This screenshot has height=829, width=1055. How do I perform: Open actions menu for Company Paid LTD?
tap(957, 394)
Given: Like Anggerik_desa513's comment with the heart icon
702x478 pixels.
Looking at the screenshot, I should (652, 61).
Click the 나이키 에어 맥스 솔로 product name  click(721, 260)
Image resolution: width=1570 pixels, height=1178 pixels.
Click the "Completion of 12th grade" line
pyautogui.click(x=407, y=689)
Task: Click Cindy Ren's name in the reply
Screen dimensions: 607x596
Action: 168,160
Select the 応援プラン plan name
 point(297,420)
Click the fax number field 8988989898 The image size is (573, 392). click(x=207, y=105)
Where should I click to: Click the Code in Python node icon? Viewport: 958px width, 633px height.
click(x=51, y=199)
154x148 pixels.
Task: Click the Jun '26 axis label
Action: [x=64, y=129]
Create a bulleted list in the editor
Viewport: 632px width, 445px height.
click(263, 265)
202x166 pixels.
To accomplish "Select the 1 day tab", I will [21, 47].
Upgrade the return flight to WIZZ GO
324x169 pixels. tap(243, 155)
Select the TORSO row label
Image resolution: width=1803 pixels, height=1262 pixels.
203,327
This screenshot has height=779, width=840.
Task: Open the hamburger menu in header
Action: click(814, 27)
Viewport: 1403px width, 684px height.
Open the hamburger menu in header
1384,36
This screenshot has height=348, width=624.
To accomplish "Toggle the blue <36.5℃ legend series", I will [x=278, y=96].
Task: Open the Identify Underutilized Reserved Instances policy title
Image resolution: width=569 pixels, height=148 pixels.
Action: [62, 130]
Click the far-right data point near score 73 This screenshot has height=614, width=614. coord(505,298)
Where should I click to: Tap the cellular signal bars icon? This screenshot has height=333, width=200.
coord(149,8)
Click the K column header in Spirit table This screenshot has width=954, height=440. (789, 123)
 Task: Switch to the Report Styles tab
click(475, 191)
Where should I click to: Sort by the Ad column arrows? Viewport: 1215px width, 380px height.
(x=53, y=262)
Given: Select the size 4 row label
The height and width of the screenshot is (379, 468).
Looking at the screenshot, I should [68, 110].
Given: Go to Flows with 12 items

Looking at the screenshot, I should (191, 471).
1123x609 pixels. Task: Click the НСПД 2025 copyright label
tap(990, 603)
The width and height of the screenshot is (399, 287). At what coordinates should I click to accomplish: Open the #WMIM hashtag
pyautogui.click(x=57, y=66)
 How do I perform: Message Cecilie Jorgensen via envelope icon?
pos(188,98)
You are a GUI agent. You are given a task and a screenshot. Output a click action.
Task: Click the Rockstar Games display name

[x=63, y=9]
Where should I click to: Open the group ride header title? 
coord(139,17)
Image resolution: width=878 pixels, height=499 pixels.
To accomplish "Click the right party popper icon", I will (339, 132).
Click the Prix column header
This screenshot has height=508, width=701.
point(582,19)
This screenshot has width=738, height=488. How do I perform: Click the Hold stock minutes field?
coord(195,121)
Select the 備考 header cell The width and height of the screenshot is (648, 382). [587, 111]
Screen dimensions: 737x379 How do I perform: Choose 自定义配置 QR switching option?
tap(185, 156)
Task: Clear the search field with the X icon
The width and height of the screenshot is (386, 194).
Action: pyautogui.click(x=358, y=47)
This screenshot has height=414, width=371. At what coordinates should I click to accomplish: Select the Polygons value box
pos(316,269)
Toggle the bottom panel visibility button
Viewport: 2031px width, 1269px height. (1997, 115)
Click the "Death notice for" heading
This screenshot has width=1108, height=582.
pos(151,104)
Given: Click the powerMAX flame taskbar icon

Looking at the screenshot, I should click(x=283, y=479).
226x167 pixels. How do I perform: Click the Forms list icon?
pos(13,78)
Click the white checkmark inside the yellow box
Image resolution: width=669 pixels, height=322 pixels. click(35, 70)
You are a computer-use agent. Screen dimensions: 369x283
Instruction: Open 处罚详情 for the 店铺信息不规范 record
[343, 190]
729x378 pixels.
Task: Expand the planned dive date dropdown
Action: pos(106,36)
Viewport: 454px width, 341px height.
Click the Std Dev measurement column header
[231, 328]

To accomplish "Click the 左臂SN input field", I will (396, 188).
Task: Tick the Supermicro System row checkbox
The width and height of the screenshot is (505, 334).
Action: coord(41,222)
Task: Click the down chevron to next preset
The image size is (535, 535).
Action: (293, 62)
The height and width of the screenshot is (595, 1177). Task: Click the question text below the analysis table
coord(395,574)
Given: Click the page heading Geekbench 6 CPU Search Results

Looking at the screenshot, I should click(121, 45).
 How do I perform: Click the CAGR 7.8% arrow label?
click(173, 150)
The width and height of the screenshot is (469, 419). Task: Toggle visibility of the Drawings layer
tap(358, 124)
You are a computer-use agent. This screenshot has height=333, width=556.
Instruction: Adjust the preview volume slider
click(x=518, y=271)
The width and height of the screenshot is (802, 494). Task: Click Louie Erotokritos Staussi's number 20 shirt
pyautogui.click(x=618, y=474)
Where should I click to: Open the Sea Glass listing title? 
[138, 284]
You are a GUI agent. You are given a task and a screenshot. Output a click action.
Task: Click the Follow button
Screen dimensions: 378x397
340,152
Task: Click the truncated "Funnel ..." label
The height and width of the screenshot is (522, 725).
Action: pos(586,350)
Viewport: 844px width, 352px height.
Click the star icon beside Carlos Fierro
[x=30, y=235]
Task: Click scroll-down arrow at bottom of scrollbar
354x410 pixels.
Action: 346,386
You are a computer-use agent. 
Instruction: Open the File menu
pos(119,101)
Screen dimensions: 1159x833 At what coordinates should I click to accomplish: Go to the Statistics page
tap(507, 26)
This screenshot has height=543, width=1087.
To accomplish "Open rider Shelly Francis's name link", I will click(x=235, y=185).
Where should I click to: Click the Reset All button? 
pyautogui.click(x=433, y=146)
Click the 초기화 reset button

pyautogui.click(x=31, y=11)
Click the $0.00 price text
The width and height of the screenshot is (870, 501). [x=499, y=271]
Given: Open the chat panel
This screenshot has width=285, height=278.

#### Work item
Identify each line in the records above containing the word "agent"; copy those lines.

#### Exercise output
You are a GUI agent. You are given a task and a screenshot. Output a click action.
You are a computer-use agent. Screen dimensions: 369x283
You are a computer-use agent. This screenshot has height=333, width=556.
You are a GUI agent. You are given a task and a screenshot. Output a click action.
You are a computer-use agent. 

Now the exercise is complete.